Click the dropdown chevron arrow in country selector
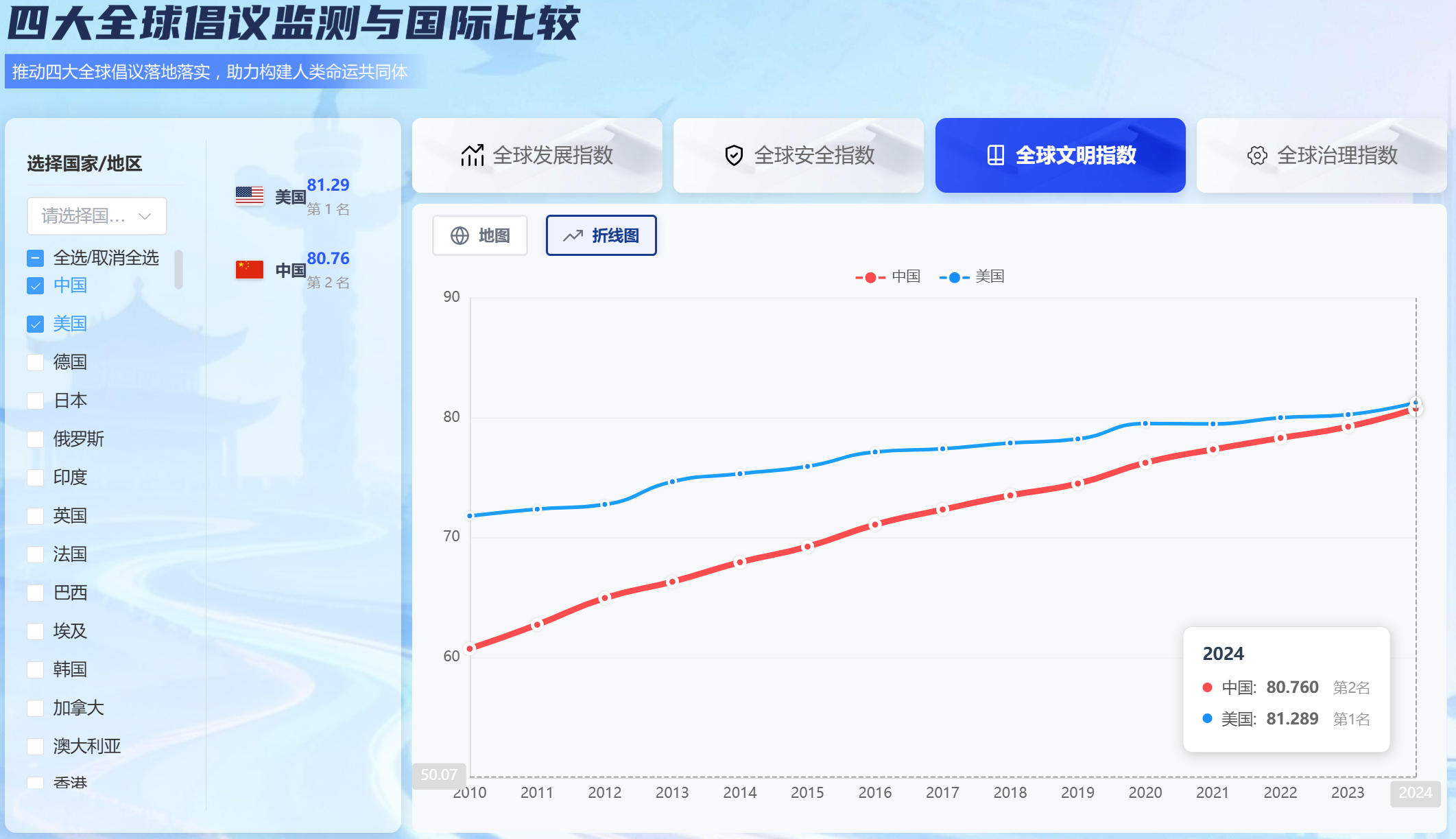This screenshot has width=1456, height=839. click(x=145, y=216)
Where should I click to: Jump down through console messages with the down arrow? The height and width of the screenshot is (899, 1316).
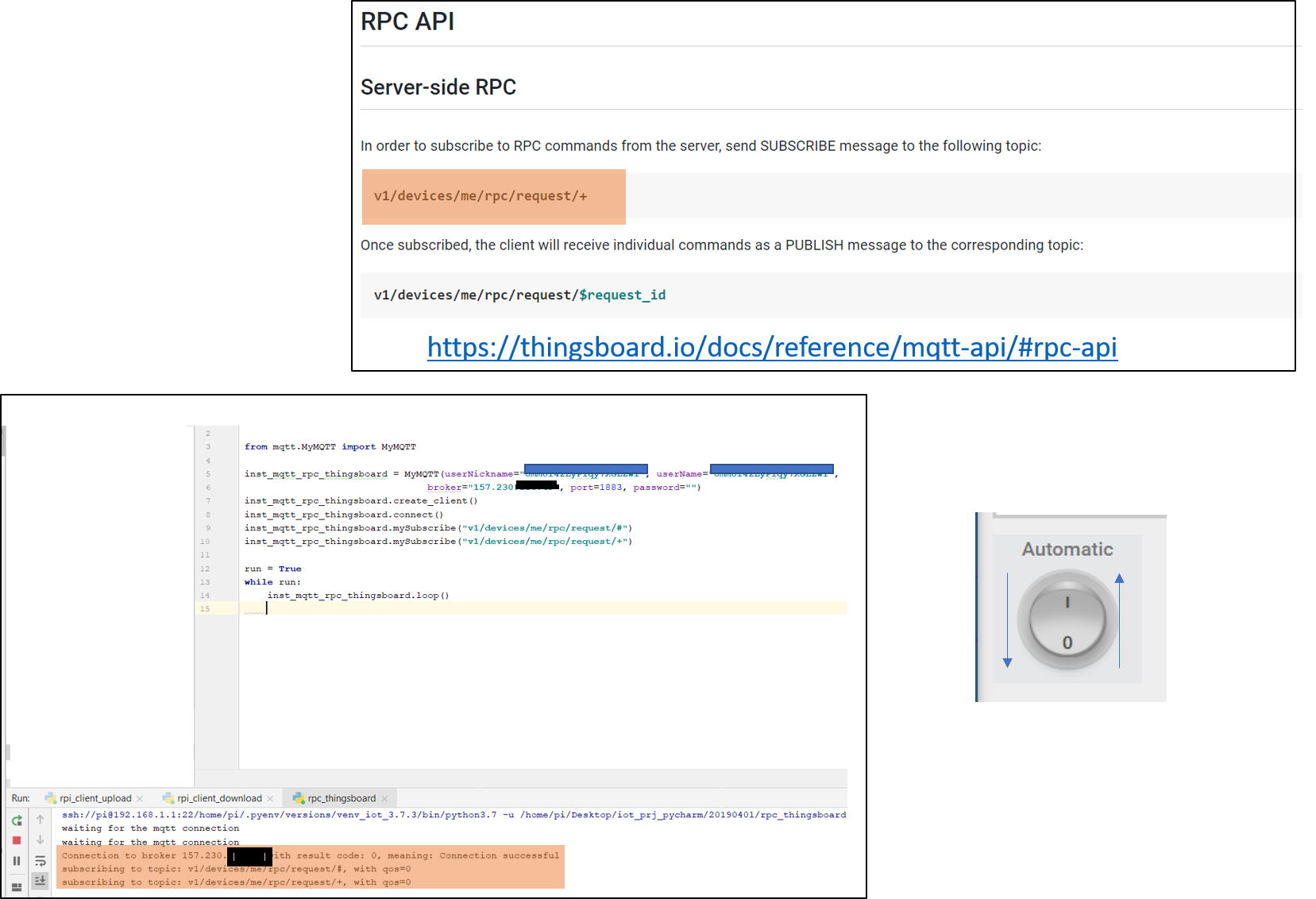(x=40, y=839)
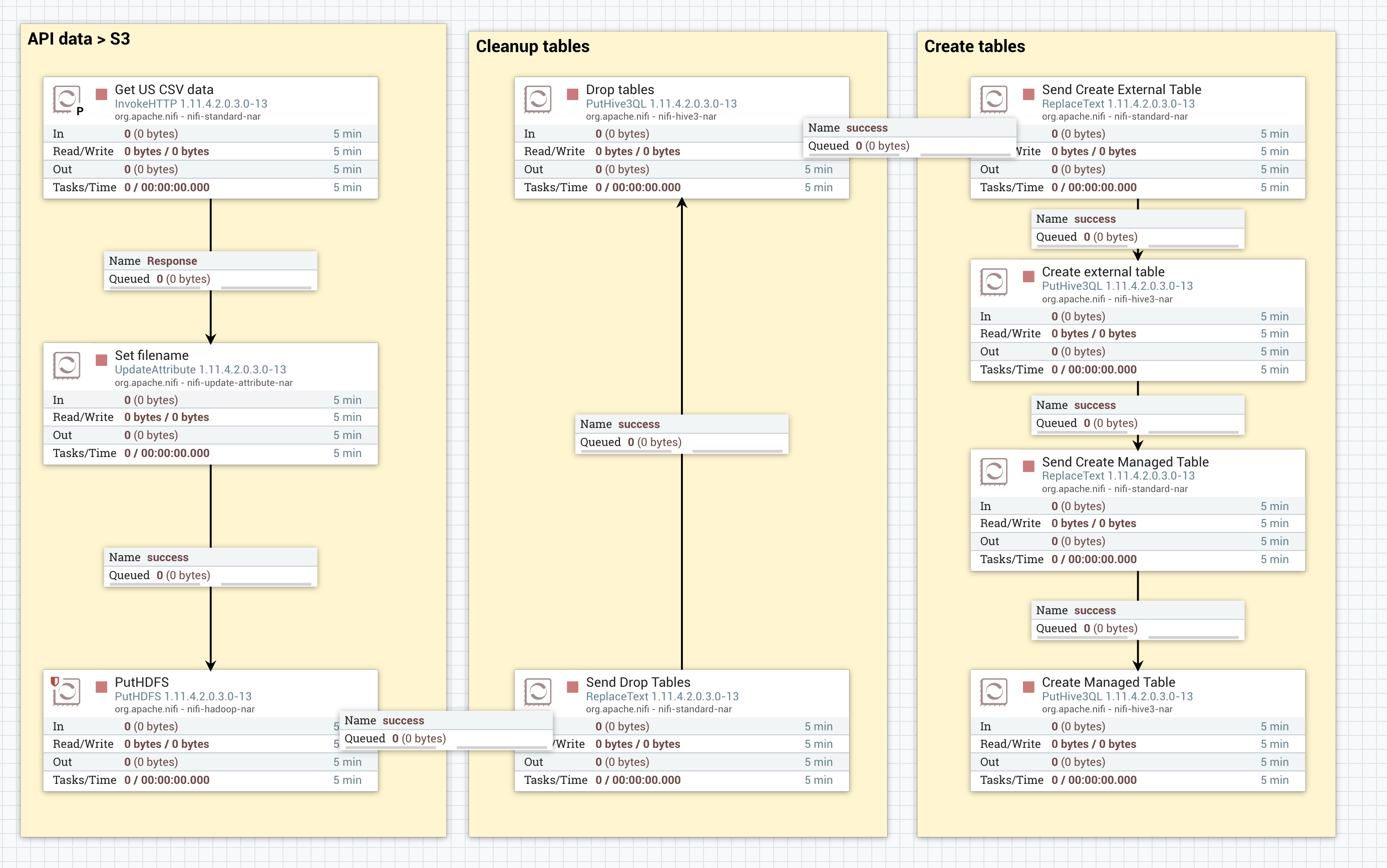Click the Send Create External Table processor icon
Image resolution: width=1387 pixels, height=868 pixels.
click(x=994, y=99)
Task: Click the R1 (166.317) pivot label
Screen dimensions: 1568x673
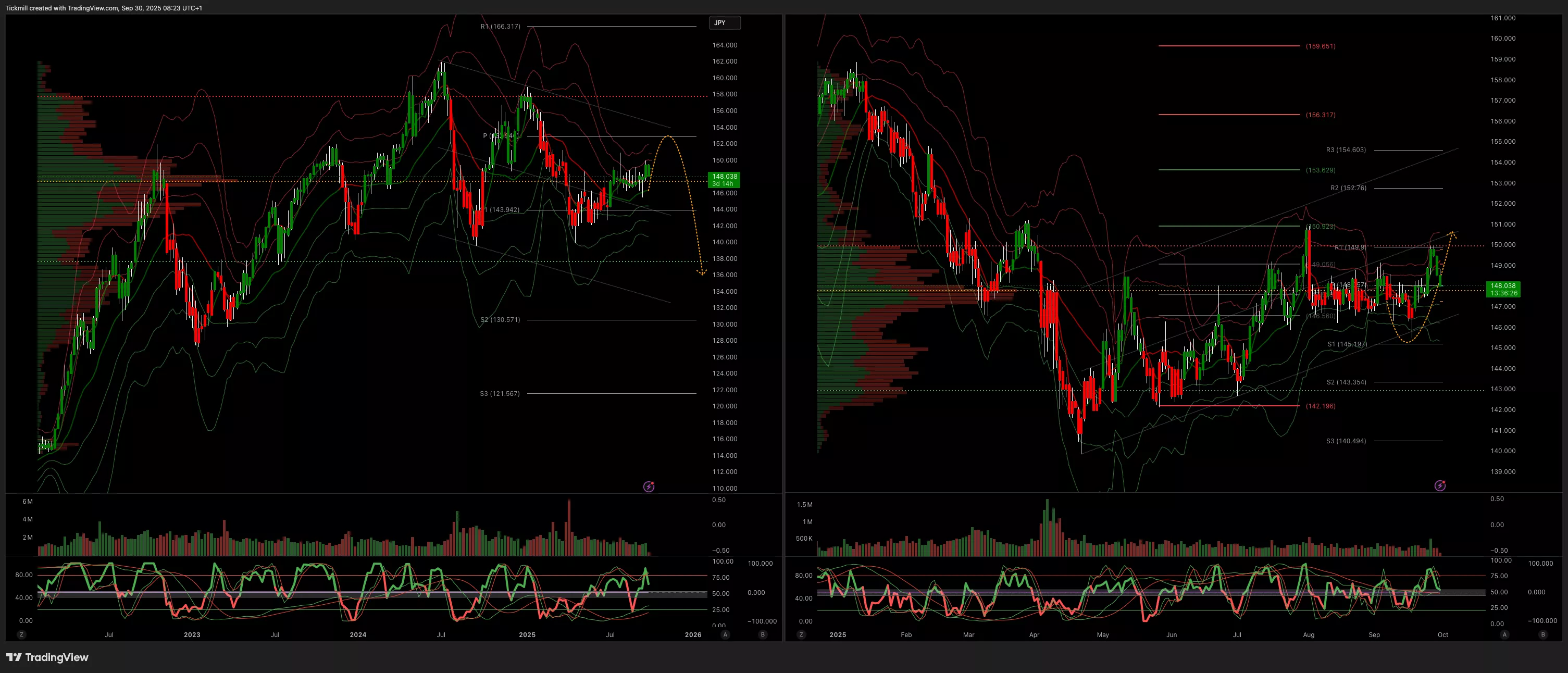Action: [500, 26]
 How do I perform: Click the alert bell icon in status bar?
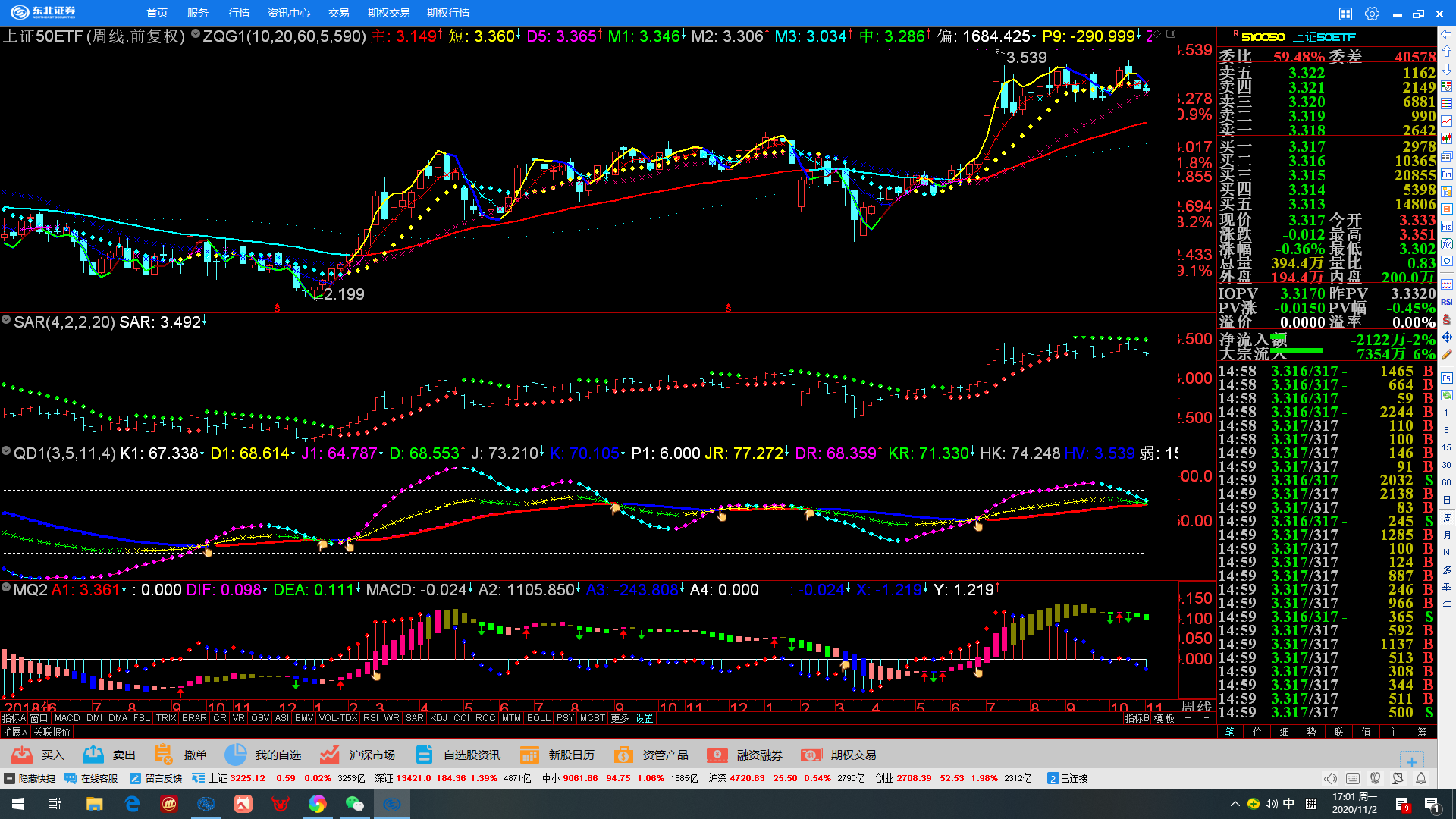coord(1421,779)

§ §

[YOUR GOAL]:
Copy exactly the lines from the line that has "Where should I" through the last line of the entries above, inclusive, and no others. Pictures do not go in the copy.

[WRITTEN SOLUTION]:
Where should I click to: Jump down through console messages with the down arrow? The height and width of the screenshot is (899, 1316).
(x=40, y=839)
Click the Send Create External Table processor icon
Image resolution: width=1387 pixels, height=868 pixels.
click(x=994, y=99)
Task: Click the R1 (166.317) pivot label
Screen dimensions: 1568x673
Action: [500, 26]
 How do I perform: Click the alert bell icon in status bar?
coord(1421,779)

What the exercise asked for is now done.